Not to be confused with its Turks and Caicos Rock Iguana sanctuary neighbour Little Water Cay, the exquisite and larger Water Cay is a thin two mile long island found in the string of cays between Providenciales and North Caicos.
Water Cay is a private island, yet is uninhabited and completely undeveloped.
The northern coast of Water Cay features a spectacular beach, which definitely ranks as one of the best beaches in the Turks and Caicos.
The ocean here is generally quite calm, and the ocean water is a vibrant turquoise. Much of the coastline is framed by low white limestone cliffs, which add to the scenic ambiance.
As with all beaches in the Turks and Caicos, Water Cay Beach is public up to the high tide point.

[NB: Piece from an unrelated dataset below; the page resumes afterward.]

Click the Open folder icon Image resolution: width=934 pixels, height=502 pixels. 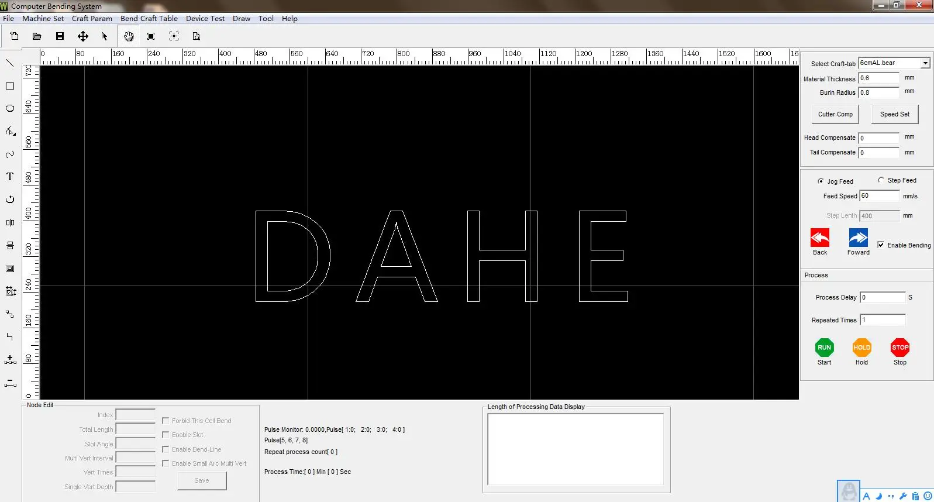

Due to Water Cay’s close proximity to Providenciales, the island’s beach is a very popular boat cruise destination. Many of the island hopping tours make their way up the cays as they visit snorkelling reefs, see the iguanas, or put on a BBQ.
An eco-friendly way to get to Water Cay is to kayak or paddle board from Leeward on Providenciales. It’s possible to land on the southern side of Half Moon Bay, after which it’s possible to walk to the surrounding and sights, Little Water Cay, and Water Cay.
If you’re at Half Moon Bay Lagoon, be on the lookout for juvenile lemon sharks in the shallow water. These incredibly cute little sharks are typically well less than two feet long, yet have the proportions of an adult. It’s often possible to approach within a few feet of them before they are spooked and race off.
If you do venture on your own be sure to bring snacks and plenty to drink, as it’s easy to spend much of a day exploring.
Water Cay is considered its own island, yet it’s actually attached to Little Water Cay to the west and Pine Cay to the east. Sands shifting across the Caicos Banks and major hurricanes have filled in the channels that once separated the islands. The sand bars here now support coastal vegetation, sea oats, and casuarina trees.
The channel between Water Cay and Little Water Cay, Donna Cut, is now the site of the popular Half Moon Bay Beach and its lagoon counterpart. This site offers a great beach, sand bars, and a sheltered shallow with crystal clear water.
The marine limestone cliffs that line much of the north coast are quite interesting, and blur the line between limestone and compacted ancient dune. These cliffs are semi-lithified and very soft, so there’s a very high rate of environmental decay. Caves, overhangs and arches are carved by the ocean, and tend to appear and disappear with regularity.
As is the case with most of the small cays between Providenciales and North Caicos, the southern Caicos Banks side of Water Cay largely consists of mangrove wetlands, which are a haven for birdlife. At the southwest and southeast ends of the island, the wetlands form small tidal creeks which make their way a little inland.
Beware of the soft and crumbling cliffs at Water Cay as they may easily collapse. Do not venture into any of the small ocean caves, under the overhangs, or attempt to scale the taller rock walls.
As there are no active natural channels adjacent to Water Cay where water movement from the tides may occur, the area typically does not experience any strong currents.
Please take care not to harm the ecology of Water Cay. Do not feed the iguanas, and avoid damaging the sensitive sea oat dune vegetation, as this coarse coastal grass helps to prevent beach erosion. Please don’t litter.